Une politique actionnariale au service de l'industrie

Dans le contexte de concurrence exacerbée, l’Etat reste selon lui l’acteur "de premier plan". Seulement la politique actionnariale du gouvernement est jugée "trop opaque". Au moment où celui-ci confirme la vente de tout ou partie de ses parts dans ADP, la Française des jeux et Engie, la mission reconnaît qu'il faut "redéfinir le niveau des participations de l'Etat dans certaines entreprises". A condition de "mieux en investir le produit dans des activités stratégiques", par exemple dans des PME capables de devenir des ETI. A cet égard, il adresse cet avertissement au ministre de l’Economie, rappelant l’épisode de la vente des autoroutes en 2005 : "Le désengagement éventuel de l’Etat du capital d’un opérateur ne doit pas conduire à le priver d’une manne financière durable, tout en créant un effet d’aubaine pour des investisseurs privés." Par ailleurs, cet argent doit servir à  "favoriser l’investissement productif", insiste-t-il, doutant des choix du gouvernement d’en affecter une part au désendettement et l’autre au nouveau fonds pour l’innovation de rupture (les 10 milliards d'euros de ce fonds ne seront pas directement investis mais placés). "Seuls les revenus générés par ce placement seraient donc effectivement investis dans l'innovation, soit environ 200 millions d'euros par an", calcule Martial Bourquin.

Forte de l’expérience d’Alstom, la mission préconise "une mise à jour des outils permettant de protéger l’industrie des comportements étrangers prédateurs" et d’élargir la liste des activités stratégiques soumises au contrôle des investissements directs étrangers à tout ce qui touche à la révolution technologique : sécurité des données, intelligence artificielle, semi-conducteurs… Elle demande l’établissement d’une cartographie des entreprises stratégiques qui pourrait être mise au service des régions ou des pôles de compétitivité.

Mieux inscrire les politiques industrielles dans les territoires

Le sénateur demande de "mieux inscrire les politiques industrielles dans les territoires". Les services déconcentrés de l'Etat se recentreraient sur des actions d’intérêt national dans le cadre d’une stratégie d'équilibre territorial. "L'heure n'est évidemment plus à la planification des Trente Glorieuses, mais l'Etat reste le seul à même de définir, au plan national, une stratégie globale d'équilibre des territoires", justifie le rapporteur.

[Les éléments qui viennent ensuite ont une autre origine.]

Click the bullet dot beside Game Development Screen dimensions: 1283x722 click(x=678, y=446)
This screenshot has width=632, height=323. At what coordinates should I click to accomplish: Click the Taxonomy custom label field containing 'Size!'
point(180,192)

Pour ce faire, il préconise de réallouer des crédits aux aides administrées par les Direccte (Aide à la réindustrialisation, Prime d’aménagement du territoire) et de mettre un terme au désengagement de l'Etat dans les pôles. Il n’oublie pas les régions qui, depuis 2017, ont toutes élaboré leur schémas régionaux de développement économique, d'innovation et d'internationalisation (SRDEII) comportant chacun un volet industrie, sous la banière de "l'usine du futur". Elles sont invitées à passer des conventions avec des "relais locaux" : chambres consulaires, réseau déconcentré de l'Etat ou de ses opérateurs.
En matière de foncier, il suggère d’ "intégrer pleinement dans les schémas de cohérence territoriale une stratégie concernant l'immobilier industriel".
Enfin, la constitution d'un "écosystème" favorable resterait incomplète sans la délicate question de la fiscalité productive qui fait actuellement l’objet d’un groupe de travail au sein de Bercy. Des ajustements sont "souhaitables", estime-t-il, "sous réserve de compenser à l'euro près les pertes de recettes éventuelles que pourraient subir les collectivités territoriales et de pleinement respecter leur autonomie financière et fiscale". Il se rallie à l’idée de ce groupe de travail passant par une "hausse de la fiscalité énergétique et écologique ou, le cas échéant, par un relèvement du taux normal de la TVA, en veillant à ce que l'effet sur le pouvoir d'achat des ménages ne soit pas excessif". La mission souhaite enfin le rétablissement du "sur-amortissement" (la défiscalisation de 40% sur les investissements des entreprises interrompue au mois d'avril).